— INFORMATION GIVEN —
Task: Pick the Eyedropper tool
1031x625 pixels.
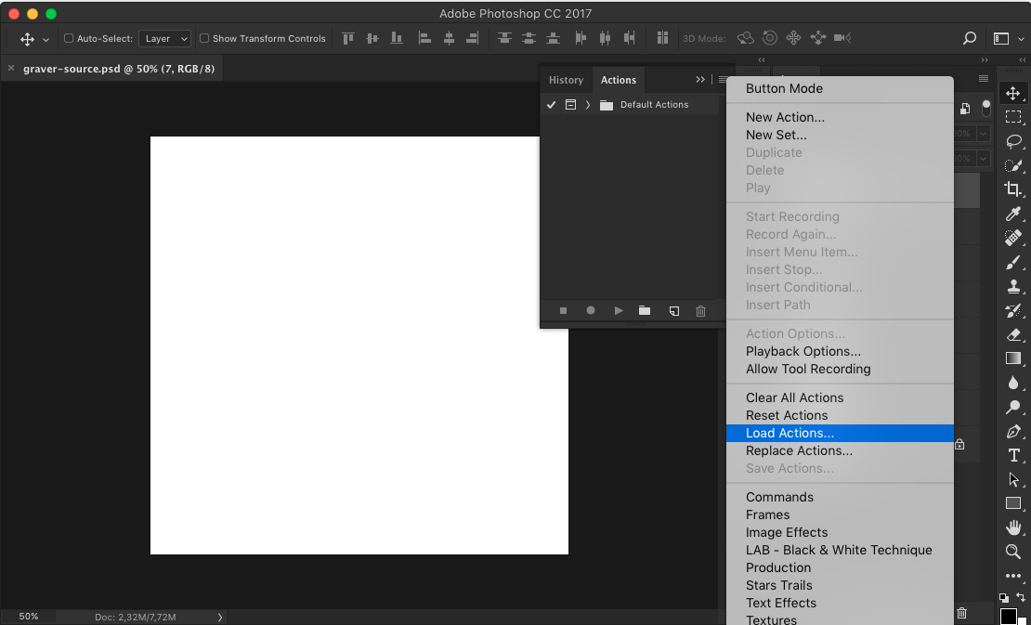Action: click(1013, 214)
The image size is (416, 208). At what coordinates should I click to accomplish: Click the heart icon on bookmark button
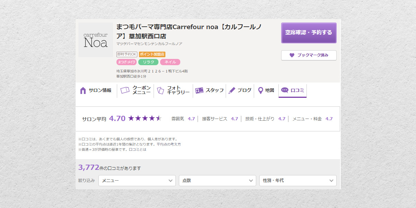292,55
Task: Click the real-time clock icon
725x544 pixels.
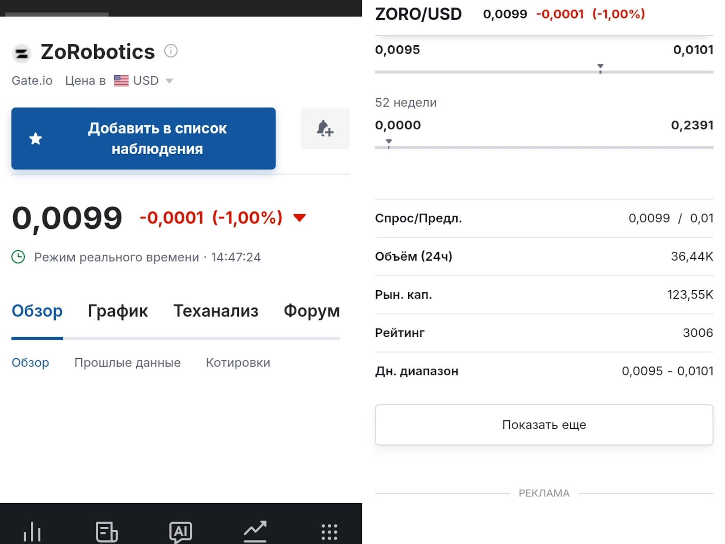Action: pos(18,257)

— TASK ITEM —
Could you transcribe exactly the lines from the one with "Task: Click the real-time clock icon" through the end of the data, both ends included, and nothing else, skipping the pictures?

— SOLVED EXERCISE —
Task: Click the real-time clock icon
725x544 pixels.
Action: pos(18,257)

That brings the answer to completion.